I racked my brain. What could I have included in my talk? A photograph? I’d been very careful only to use Creative Commons images. Music? There was none. Then I remembered that I’d used a clip from a film. Just 30 seconds, and certainly within an editorial context. It should have been fair use. And, as the anger began to rise inside me, more seriously—it was my film.

In 2001, I’d made a film about the days after 9/11 in New York. The film was called 7 Days In September, and to make it I’d reached out to the world of both amateur and professional filmmakers who’d recorded their POV on 9/11 and the days that followed. Hundreds of people responded to an ad I placed in The Village Voice, and from those stories and footage I put together a film from 28 individual perspectives, including mine.

In 2004, I’d licensed the dvd rights to Anchor Bay Entertainment. Almost eight years ago. It was a seven-year deal, and thinking back to where the world was in 2004, there was no mention of “streaming rights” or “Web rights.” But when Anchor Bay sold to Starz, Starz determined that it controlled the rights on Netflix, YouTube, Hulu, and other Web video distributors. Putting aside for a moment the question of whether it did or didn’t have those rights, my contract with Starz had ended more than a year earlier.

So what had happened? I presume that Starz had provided YouTube with a “digital fingerprint” of my film—and all the films they’d previously had the rights to. And since there is no way to make a judgment about fair use in an automated system, Starz had discovered the segment of the film inside my talk and issued a takedown.

To its credit, once I reached out to Starz, it immediately lifted the block, and the video now plays without restriction.

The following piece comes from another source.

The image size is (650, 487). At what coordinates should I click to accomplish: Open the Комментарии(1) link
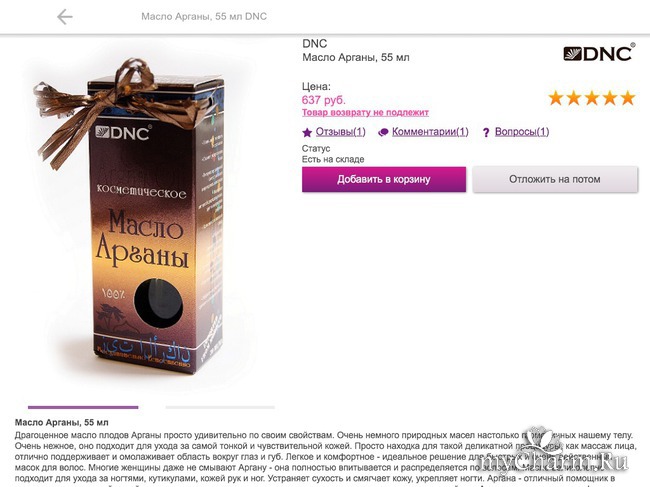click(x=430, y=132)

But what if the film clip I used to make my point wasn’t mine? Would Starz have released the ban? What if my talk had brief clips from a number of other distributors? Who would fight for fair use? Just knowing whom to email at Starz was critical to get my film back live on the Web.

And don’t forget, this was an expired copyright. It seems no one made an effort to tell the robot that the distribution rights had reverted to me. So if I hadn’t fought to keep my work published, it would have fallen off the Web forever.

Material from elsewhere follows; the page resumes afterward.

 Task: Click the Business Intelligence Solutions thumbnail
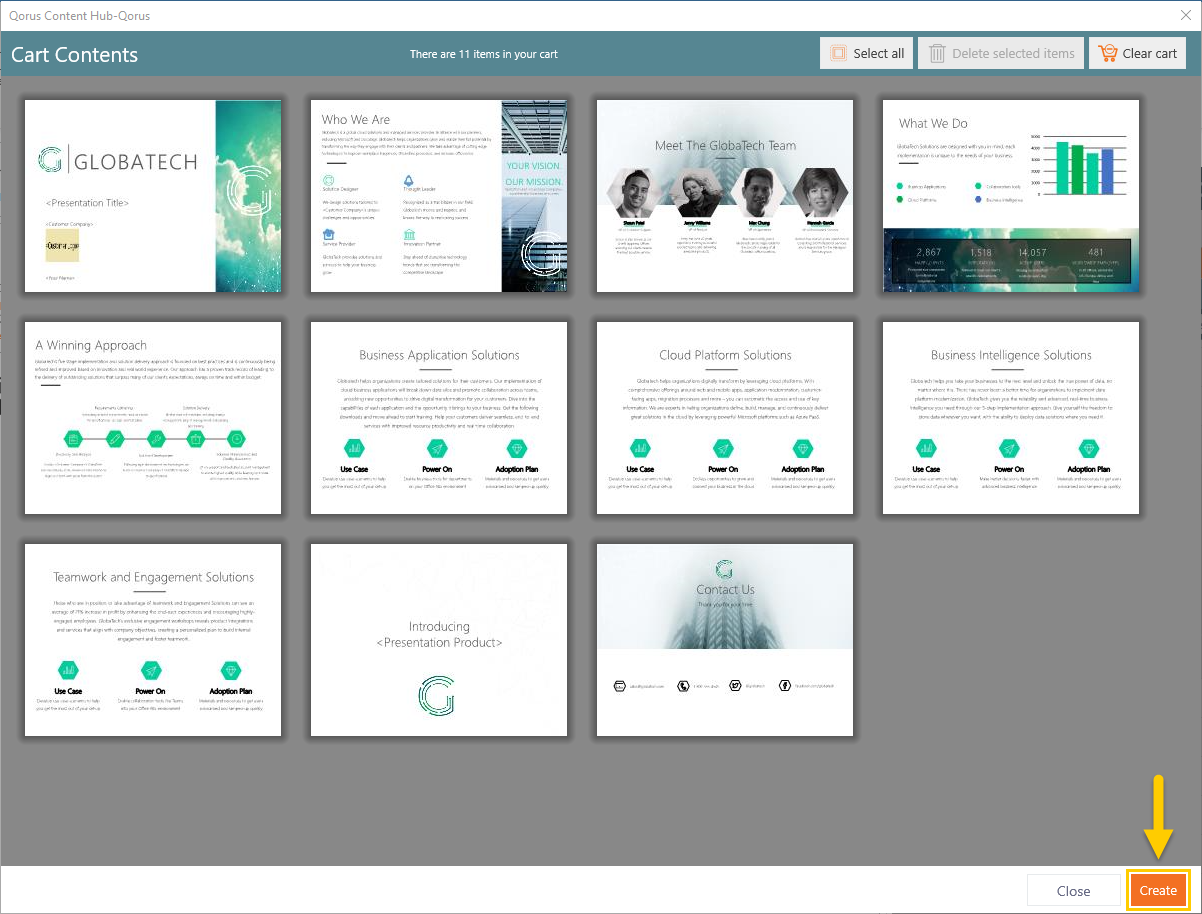tap(1010, 418)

For me, this little run-in with the copyright police was a brief but unsettling reminder of just how easy it is for free speech and editorial voice to be silenced by an automated system that takes content down first, and puts authors, poets, filmmakers, and performers in the uncomfortable position of having to fight to keep their work from being silenced by copyright robots.

Steven Rosenbaum is the CEO of Magnify.net, the Web’s largest video-curation platform. In 2011, he was named New York City’s first Entrepreneur at Large, and in that capacity he works to bring more startups and engineering talent to the city. He is the author of Curation Nation (McGraw-Hill, 2011)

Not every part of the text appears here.